Tuesday, May 27, 2008

I promise to stop hacking and get to work

For the last couple of days i've been hacking pretty heavily on my gst-editor, another gstreamer project closely related to pitivi. I've made some serious progress in terems of UI, but there are some wierd bugs that have basically led to an impasse. In any case, it's time for me to start work on PiTiVi in earnest. Working on gst-editor has taught me what I need to know about gstreamer and goocanvas.

There is one main barrier to working on PiTiVi, and that is finding a reliable and efficient way of setting up a gstreamer development environment. Now that Edward has written his QA system for gstreamer, a large number of bugs are being fixed. This has led to rapid changes in gstreamer, which is on a monthly release cycle anyways. It's much too fast to rely on a distribution like Ubuntu to keep pace. I have been tinkering witht he idea of installing Gentoo or Arch linux, especially on my eeePc, which I'll be taking with me to europe. Holding me back is the knowledge that configuration will take a long time. I have grown used to the "it just works" nature of Ubuntu. For the most part, I want other people to make choices for me. There are only specific areas in which I want to override those choices: gstreamer, power management, network management. I don't care who makes the choices, as long as it works. I am suspicious that ubuntu doesn't include a complete gstreamer distribution, but I don't know how to check. Do I contact the package maintainers? Even if I build my own packges, I'm still limited by the dependencies that ubuntu includes. If there's some plugin which uses a library that ubuntu doesn't support, then it doesn't matter if I go to the trouble to build it myself.

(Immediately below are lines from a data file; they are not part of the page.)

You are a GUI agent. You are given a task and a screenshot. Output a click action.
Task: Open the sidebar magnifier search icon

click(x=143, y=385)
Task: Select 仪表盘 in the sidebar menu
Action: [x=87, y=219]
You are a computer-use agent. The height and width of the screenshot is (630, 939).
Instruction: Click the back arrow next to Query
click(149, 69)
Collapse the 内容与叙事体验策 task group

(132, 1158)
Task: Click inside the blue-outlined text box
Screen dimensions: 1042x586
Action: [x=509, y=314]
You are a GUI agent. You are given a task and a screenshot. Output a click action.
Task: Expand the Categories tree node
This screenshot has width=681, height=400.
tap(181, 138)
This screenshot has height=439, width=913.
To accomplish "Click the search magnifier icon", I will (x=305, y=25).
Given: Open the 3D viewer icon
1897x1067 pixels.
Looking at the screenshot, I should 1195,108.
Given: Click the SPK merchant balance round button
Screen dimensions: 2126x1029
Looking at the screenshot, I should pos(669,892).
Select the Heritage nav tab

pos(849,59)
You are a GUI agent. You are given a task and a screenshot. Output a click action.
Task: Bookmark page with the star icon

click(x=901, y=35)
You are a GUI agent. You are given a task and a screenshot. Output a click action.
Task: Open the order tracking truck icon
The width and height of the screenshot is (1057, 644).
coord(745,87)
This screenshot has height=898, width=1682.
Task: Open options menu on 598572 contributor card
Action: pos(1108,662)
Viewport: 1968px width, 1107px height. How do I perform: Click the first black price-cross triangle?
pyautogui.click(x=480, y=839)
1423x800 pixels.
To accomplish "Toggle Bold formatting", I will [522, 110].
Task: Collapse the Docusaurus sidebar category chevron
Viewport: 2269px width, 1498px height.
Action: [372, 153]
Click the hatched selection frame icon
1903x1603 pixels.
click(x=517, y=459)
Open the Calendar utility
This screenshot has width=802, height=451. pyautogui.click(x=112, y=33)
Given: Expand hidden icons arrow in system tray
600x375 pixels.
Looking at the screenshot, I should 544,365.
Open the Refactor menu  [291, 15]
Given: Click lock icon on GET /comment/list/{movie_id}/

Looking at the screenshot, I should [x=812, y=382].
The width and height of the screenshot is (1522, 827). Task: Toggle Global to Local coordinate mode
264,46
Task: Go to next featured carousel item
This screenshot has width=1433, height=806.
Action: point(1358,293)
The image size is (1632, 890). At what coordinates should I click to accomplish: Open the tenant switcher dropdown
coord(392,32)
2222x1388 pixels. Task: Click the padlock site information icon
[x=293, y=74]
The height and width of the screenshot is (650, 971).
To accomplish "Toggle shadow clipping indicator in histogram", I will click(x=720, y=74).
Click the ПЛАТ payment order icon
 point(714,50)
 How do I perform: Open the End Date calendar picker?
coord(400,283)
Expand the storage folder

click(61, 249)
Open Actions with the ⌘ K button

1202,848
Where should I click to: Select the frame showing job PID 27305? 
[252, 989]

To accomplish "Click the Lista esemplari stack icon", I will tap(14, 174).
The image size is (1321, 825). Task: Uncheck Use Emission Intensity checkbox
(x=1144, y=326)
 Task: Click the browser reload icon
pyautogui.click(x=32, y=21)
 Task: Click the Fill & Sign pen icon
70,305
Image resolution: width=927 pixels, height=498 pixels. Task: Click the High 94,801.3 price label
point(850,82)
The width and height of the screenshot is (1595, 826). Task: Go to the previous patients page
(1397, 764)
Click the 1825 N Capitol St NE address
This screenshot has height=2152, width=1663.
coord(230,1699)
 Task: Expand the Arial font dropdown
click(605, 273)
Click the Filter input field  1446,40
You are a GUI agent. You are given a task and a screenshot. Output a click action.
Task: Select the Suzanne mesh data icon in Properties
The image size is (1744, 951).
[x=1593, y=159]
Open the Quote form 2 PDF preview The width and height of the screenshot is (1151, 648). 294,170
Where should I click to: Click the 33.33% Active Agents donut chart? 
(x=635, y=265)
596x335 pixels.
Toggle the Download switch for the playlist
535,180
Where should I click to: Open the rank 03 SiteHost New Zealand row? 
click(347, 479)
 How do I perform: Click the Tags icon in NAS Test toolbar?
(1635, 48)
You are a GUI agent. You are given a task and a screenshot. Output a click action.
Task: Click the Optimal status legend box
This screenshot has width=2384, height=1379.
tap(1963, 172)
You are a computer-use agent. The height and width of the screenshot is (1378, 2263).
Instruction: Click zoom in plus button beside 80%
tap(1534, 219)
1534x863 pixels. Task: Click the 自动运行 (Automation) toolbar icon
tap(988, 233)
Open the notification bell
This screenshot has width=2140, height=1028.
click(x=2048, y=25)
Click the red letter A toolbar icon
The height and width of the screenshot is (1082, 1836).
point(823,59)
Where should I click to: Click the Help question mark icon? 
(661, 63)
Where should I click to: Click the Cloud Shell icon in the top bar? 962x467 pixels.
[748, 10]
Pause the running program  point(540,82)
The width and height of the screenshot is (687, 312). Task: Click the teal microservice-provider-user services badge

Chicken an egg. I really wish I had a local gentoo guru who could get me past the initial setup quickly, so that I could concentrate on my work and not the system configuration. When I was using debian, nothing ever worked right. I can only imagine that gentoo would be similar in terms of leaving me a lot of work to do in order toget a user experience similar to what Ubuntu offers. On the other hand, ubuntu is p*ssing me off as of late: their power management system as of 8.04 is terrible, it's bloated, thunar *never* seems to be able to unmount disks, and 8.04's kernels don't support eeepc hardware out-of-the box. I had to go out of my way to set the machine up in the first place. If have to tinker with ubuntu, maybe I might as well just install a more flexible distribution. Sigh....

3 comments:

pierre g said...

Not sure that installing gentoo on an Eeepc is a good idea except if you are doing cross-compiling on a "real" box and only emerging binaries on the eeepc. SDCard are not good in read/write. I'm afraid that compiling gentoo directly on the eeepc will kill your ram disk too quicly.

For a rapid setup of gentoo choose a stage3 method.

Laszlo said...

Just use Ubuntu and use the gst-uninstalled script from gstreamer CVS, which changes all your paths to point to a locally compiled version of gstreamer.

This is how we do Jokosher development, and we all use Ubuntu. We don't compile the video plugins except for the ones that come automatically, but whenever I've needed a new plugin I just apt-get the library and then ./autogen.sh && make in my local gstreamer directory.

If there really is a dependency that is not packaged in Ubuntu (or in a launchpad PPA) then it is usually not that difficult to compile it manually, because you only have to do it once.

For us Ubuntu is way easier, but everyone has their preferred distro.

Unknown said...

... b.t.w. did you enable all the Ubuntu repository's, by un-commenting hardy, hardy-security, hardy-backports, hardy-updates, hardy-proposed and hardy-security? It got to be on in the Ubuntu sources.list, for main restricted universe and multiverse.

Or do a search in Google for Hardy Sources.list to find more about it.